The propping up of the general fund was done using fraudulent receivables, starting with $3.08 million to plug a hole in the town’s fiscal year 2009 financial statements. The money was supposed to have come from the sale of a 13.7 acre parcel of land known as the Hamlets to the RLDC. That land was never transferred to the RLDC, in part because it was a habitat for timber rattlesnakes and state environmental officials wanted to conduct a two-year study of it. Nevertheless, the sale was reported in official statements and placement memoranda for 14 Ramapo offerings during the complaint’s relevant time period. The town’s auditors forced St. Lawrence and the defendants to reduce the stated amount to $2.5 million in fiscal year 2014.

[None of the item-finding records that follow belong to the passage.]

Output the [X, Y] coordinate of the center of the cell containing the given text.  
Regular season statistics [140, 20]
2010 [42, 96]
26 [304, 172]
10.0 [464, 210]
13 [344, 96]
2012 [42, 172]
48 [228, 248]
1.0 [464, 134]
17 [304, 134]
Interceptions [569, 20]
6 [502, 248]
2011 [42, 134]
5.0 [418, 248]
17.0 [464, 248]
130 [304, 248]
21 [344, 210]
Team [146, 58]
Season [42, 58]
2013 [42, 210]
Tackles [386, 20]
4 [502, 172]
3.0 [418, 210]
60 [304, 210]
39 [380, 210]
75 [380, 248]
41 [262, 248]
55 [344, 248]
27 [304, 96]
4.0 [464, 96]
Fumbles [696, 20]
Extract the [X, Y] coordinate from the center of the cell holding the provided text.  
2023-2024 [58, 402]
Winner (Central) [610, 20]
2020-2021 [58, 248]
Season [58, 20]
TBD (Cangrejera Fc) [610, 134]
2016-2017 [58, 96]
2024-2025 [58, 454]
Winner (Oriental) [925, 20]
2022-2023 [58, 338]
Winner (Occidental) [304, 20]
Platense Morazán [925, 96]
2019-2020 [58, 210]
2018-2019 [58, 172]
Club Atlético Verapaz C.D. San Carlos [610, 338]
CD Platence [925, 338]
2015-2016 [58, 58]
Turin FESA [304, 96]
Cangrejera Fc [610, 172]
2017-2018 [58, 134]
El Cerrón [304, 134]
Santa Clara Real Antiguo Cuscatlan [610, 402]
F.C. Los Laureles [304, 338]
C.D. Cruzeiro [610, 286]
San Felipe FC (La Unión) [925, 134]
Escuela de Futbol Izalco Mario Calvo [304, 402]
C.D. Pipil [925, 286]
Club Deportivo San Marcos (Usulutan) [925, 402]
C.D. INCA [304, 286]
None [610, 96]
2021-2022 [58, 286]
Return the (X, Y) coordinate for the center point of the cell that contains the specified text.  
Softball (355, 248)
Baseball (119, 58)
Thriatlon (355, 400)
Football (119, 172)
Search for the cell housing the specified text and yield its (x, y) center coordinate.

The defendants also disguised the property donated for the baseball stadium as a $3.66 million transaction in August 2010, even though Troodler and St. Lawrence knew there was no payment obligation from the RLDC on that transaction. Klein and others fraudulently reported that they were going to receive $3.1 million and $314,000 during that time from land transactions when they weren’t. In addition, they failed to disclose liabilities, mostly legal fees.

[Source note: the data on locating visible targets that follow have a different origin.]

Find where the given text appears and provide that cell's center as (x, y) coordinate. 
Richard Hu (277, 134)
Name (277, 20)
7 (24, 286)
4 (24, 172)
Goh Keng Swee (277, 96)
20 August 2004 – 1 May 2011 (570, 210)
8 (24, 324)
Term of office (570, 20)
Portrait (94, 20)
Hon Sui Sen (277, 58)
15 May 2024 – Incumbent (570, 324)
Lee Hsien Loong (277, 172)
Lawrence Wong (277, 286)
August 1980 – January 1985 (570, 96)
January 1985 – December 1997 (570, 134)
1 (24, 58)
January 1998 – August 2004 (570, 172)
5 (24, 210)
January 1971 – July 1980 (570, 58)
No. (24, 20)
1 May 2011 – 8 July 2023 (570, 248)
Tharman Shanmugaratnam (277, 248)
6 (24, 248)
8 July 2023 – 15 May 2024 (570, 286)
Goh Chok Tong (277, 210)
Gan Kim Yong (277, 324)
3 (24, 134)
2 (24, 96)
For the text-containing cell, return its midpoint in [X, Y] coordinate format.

Additionally, Oberman participated in a scheme to inflate the general fund by directing improper transfers from the town’s ambulance fund to the general fund totaling $12.4 million between fiscal years 2009 and 2014.
The alleged fraudulent actions also involved the baseball stadium, which the town pursued despite a referendum in August 2010 where 70% of voters disapproved the bonds. The town board went ahead with the project using bonds with a five-year maturity schedule, short enough to avoid the referendum requirement.
The final official statement said the $25 million of bonds, coupled with $14 million from the town, would be enough to finance the stadium. In reality, the stadium development cost $60 million, most of which was financed with Ramapo general obligation bonds that were unrelated to the stadium.
St. Lawrence and Troodler concealed the extra costs from bondholders, and the RLDC’s inability to repay the bonds, both in the initial offering and when the bonds were refinanced in 2013.
Ultimately, the SEC found that St. Lawrence and Troodler are liable as controlling persons for the securities law violations of the RLDC and St. Lawrence was liable for the violations of the town. Additionally, St. Lawrence, Troodler, Klein, Oberman, and the RLDC aided and abetted the violations of the town, while St. Lawrence, Troodler, Klein, Oberman, and the town aided and abetted the violations of the RLDC.